Alkene hydrogenation on an 11-vertex rhodathiaborane with full cluster participation

The facile synthesis of the metallaheteroborane [8,8-(PPh3)(2)-nido-8,7-RhSB9H10] (1) makes possible the systematic study of its reactivity. Addition of pyridine to 1 gives in high yield the 11-vertex nido-hydridorhodathiaborane [8,8,8-(PPh3)(2)H-9-(NC5H5)-nido-8,7-RhSB9H9] (2). 2 reacts with C2H4 or CO to form (1,1-(PPh3)(L)-3-(NC5H5)-closo-RhSB9H8] [L = C2H4 (3), CO (4)]. In CH2Cl2 at reflux temperature 2 undergoes a nido to closo transformation to afford [1,1-(PPh3)(2)-3-(NC5H5)-closo-1,2-RhSB9H8] (5). Reaction of 2 with alkenes leads to hydrogenation and isomerization of the olefins. NMR spectroscopy indicates the presence of a labile phosphine ligand in 2, and DFT calculations have been used to determine which of the two phosphine groups is labile.

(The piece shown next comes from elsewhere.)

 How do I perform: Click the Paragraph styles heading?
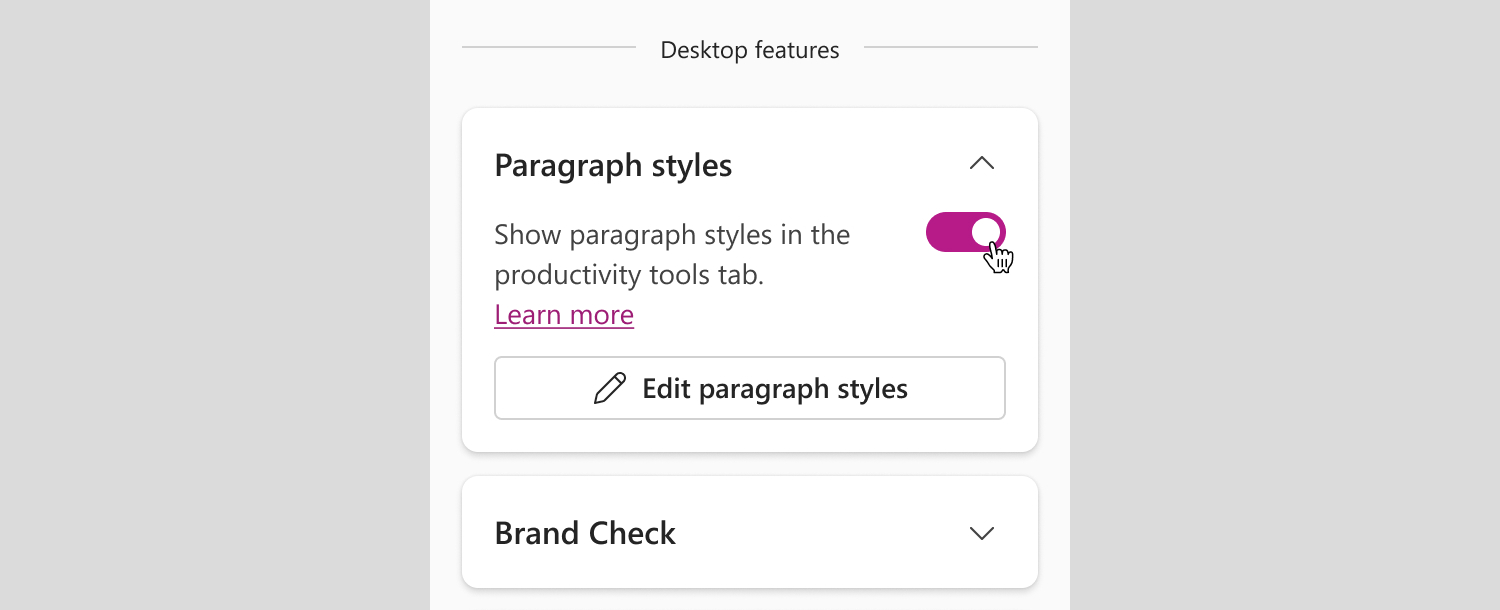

Rationalization of the hydrogenation mechanism and the part played by the 2 -> 3 nido to closo cluster change during the reaction cycle is suggested. In the proposed mechanism the classical hydrogen transfer from hydride metal complexes to olefins occurs twice: first upon coordination of the alkene to the rhodium Centre in 2, and second concomitant with formation of a closo-hydridorhodathiaborane intermediate by migration of a BHB-bridging hydrogen atom to the metal. Reaction of H-2 with 3 or 5 regenerates 2, closing a reaction cycle that under catalytic conditions is capable of hydrogenating alkenes. Single-site versus cluster-bifunctional mechanisms are discussed as possible routes for H-2 activation.